- Chinese release poster
- Directed by: Dashan Kong
- Written by: Dashan Kong Yitong Wang
- Screenplay by: Dashan Kong Roy Wang Yitong Wang
- Based on: Journey to the West (inspiration)
- Produced by: Gong Geer
- Starring: Haoyu Yang Liya Ai Jiang Qiming Yitong Wang
- Cinematography: Matthias Delvaux
- Edited by: Shuzhen Hu
- Music by: Zixu Su
- Production company: G!FILM Studio Co LTD
- Release date: October 17, 2021 (Pingyao International Film Festival);
- Running time: 117 minutes
- Country: China
- Language: Mandarin
- Box office: $9.5 million

= Journey to the West (2021 film) =

Journey to the West (宇宙探索编辑部 (Yǔzhòu tànsuǒ biānjí bù, Universe Exploration Editorial Department)) is a 2021 Chinese film written and directed by Dashan Kong in his feature film debut. The English title is inspired by the 16th century Chinese literary classic of the same name. It had its world premiere at the 5th Pingyao International Film Festival in October 2021, with broader release in 2023.

==Premise==
For his entire life, purported UFO sightings have proven false, and TV static in his crumbling apartment has been devoid of any hidden transmissions. Nevertheless, aging Tang Zhijun continues to believe in aliens, doing odd jobs such as lecturing in psychiatric hospitals to be able to afford the publication of his small space-exploration magazine and rented office space in Beijing. After watching a mysterious video online from Sichuan, Tang heads to mountainous Southwestern China to investigate, accompanied by one of his cynical staffers, an alcoholic weatherman, and a woman with insomnia who happens to be the same age as his daughter. The group of misfits eventually meets an eccentric, young poet named Sun Yitong in a remote village who claims to have received instructions from aliens, and decides to follow him on a journey. This story is not one of the fabled Monkey King, but is about an ordinary man's continuous pursuit of UFOs and the human condition of chasing faded love.

== Production ==
The film was produced on a small budget, and combines genres of soft science fiction, comedy, mystery, and road movies to tell a reimagined story of the Chinese classic, Journey to the West, via a faux-documentary style that eventually gives way to dramatic storytelling.

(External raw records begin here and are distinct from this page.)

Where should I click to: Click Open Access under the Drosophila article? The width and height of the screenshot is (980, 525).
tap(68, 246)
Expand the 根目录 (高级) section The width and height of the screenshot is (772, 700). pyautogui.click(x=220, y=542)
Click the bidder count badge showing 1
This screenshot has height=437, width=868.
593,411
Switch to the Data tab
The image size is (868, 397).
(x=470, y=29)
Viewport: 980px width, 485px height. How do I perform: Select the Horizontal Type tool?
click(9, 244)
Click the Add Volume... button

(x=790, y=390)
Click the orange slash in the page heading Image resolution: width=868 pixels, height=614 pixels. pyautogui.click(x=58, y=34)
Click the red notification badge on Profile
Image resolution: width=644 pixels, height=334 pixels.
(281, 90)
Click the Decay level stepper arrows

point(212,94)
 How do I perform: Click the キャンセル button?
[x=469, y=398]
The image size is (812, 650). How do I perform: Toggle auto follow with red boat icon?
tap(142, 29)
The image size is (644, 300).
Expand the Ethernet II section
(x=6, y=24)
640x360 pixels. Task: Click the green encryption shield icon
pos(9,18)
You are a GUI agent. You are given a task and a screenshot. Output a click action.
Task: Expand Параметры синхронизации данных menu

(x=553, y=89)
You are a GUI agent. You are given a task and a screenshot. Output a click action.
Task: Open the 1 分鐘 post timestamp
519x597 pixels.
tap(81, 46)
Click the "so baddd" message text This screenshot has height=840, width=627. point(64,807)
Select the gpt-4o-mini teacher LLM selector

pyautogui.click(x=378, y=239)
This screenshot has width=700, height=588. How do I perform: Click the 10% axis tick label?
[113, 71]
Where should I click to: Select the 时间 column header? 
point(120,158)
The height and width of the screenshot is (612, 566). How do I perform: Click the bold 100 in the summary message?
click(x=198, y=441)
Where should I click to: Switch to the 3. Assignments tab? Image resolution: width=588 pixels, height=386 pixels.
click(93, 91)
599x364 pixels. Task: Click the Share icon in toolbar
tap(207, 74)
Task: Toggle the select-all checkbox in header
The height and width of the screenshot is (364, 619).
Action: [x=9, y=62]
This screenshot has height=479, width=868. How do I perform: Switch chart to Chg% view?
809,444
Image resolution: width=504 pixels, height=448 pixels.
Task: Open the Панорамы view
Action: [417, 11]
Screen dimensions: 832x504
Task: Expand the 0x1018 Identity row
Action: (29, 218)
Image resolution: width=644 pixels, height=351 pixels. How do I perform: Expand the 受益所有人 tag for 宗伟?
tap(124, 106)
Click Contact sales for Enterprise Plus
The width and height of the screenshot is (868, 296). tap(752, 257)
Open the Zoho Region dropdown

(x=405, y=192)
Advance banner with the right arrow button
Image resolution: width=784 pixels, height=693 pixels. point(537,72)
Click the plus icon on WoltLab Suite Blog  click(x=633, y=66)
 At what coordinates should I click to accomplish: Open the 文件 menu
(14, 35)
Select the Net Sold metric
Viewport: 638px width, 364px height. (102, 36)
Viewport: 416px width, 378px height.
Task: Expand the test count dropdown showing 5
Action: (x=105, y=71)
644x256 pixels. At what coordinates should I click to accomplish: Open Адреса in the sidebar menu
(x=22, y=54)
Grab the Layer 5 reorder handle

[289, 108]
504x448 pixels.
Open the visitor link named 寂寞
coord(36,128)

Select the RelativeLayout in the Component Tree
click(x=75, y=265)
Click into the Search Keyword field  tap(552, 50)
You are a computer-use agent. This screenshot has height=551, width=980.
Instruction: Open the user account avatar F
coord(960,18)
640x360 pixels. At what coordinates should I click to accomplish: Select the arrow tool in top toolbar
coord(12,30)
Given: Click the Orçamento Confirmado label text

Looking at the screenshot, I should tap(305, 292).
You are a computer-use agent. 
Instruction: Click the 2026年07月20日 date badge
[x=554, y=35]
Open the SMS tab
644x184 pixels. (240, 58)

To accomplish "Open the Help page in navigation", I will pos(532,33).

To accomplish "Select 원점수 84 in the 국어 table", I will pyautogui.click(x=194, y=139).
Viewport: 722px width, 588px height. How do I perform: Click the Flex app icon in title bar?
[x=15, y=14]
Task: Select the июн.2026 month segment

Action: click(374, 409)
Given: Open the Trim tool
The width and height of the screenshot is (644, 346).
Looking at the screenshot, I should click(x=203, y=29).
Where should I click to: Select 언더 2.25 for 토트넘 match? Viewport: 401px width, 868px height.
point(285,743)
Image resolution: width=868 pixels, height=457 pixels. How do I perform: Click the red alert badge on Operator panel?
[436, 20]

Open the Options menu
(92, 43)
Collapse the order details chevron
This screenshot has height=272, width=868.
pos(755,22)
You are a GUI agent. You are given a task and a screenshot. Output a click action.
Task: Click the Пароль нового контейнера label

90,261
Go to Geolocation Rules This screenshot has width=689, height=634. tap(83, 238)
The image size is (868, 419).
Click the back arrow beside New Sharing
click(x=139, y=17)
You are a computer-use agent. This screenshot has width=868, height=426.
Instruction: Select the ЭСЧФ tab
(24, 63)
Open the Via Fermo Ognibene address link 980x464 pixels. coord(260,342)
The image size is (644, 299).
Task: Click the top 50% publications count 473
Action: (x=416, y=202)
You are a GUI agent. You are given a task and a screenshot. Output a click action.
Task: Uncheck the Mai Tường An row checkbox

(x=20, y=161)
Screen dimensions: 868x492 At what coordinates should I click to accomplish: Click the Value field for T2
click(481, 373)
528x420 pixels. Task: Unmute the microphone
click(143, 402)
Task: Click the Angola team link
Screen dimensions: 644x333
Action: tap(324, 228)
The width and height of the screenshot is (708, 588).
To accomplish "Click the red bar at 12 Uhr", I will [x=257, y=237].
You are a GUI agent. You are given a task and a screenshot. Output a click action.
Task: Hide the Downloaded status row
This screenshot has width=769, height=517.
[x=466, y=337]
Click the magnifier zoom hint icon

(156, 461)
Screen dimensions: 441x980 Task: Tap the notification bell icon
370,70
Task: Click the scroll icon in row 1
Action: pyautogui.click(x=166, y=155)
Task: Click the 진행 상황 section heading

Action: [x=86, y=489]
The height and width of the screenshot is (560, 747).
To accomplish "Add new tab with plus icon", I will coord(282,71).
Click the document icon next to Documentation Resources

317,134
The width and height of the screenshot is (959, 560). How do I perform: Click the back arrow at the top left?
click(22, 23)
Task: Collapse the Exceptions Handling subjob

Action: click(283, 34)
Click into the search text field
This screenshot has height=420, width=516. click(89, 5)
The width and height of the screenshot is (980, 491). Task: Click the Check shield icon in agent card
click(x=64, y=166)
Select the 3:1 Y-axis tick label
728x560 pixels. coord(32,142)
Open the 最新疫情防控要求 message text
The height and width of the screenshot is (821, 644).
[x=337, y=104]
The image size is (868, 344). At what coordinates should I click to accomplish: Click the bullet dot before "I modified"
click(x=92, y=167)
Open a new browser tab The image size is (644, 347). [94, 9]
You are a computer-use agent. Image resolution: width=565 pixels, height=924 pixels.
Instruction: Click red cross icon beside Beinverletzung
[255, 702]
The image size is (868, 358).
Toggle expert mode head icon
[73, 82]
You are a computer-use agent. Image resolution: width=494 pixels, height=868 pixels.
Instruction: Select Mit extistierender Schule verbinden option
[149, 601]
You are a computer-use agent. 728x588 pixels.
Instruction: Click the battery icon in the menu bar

Chinese sci-fi director Frant Gwo served as one of the film's executive producers, helped with its funding, and appears in a minor cameo role.

== Release ==
Following its premiere at the Pingyao International Film Festival, it also screened in at the Jeonju International Film Festival, Osaka Asian Film Festival, and International Film Festival Rotterdam the following year. The film was released theatrically to wider audiences in China on April 1, 2023, and had limited release in North America via the CineCina Film Festival on April 22, 2023.

==Reception==
The film won four awards at 5th Pingyao International Film Festival in 2021, including Best Film at the Fei Mu Awards, the Youth Jury Grand Award, Cinephilia Critics' Award, and People's Choice Award. It was the most popular film at the festival and was the first to see all its tickets sell out.

As of April 2023, the film is ranked as one of China's highest-rated sci-fi films with an 8.4 out of 10 score on Douban.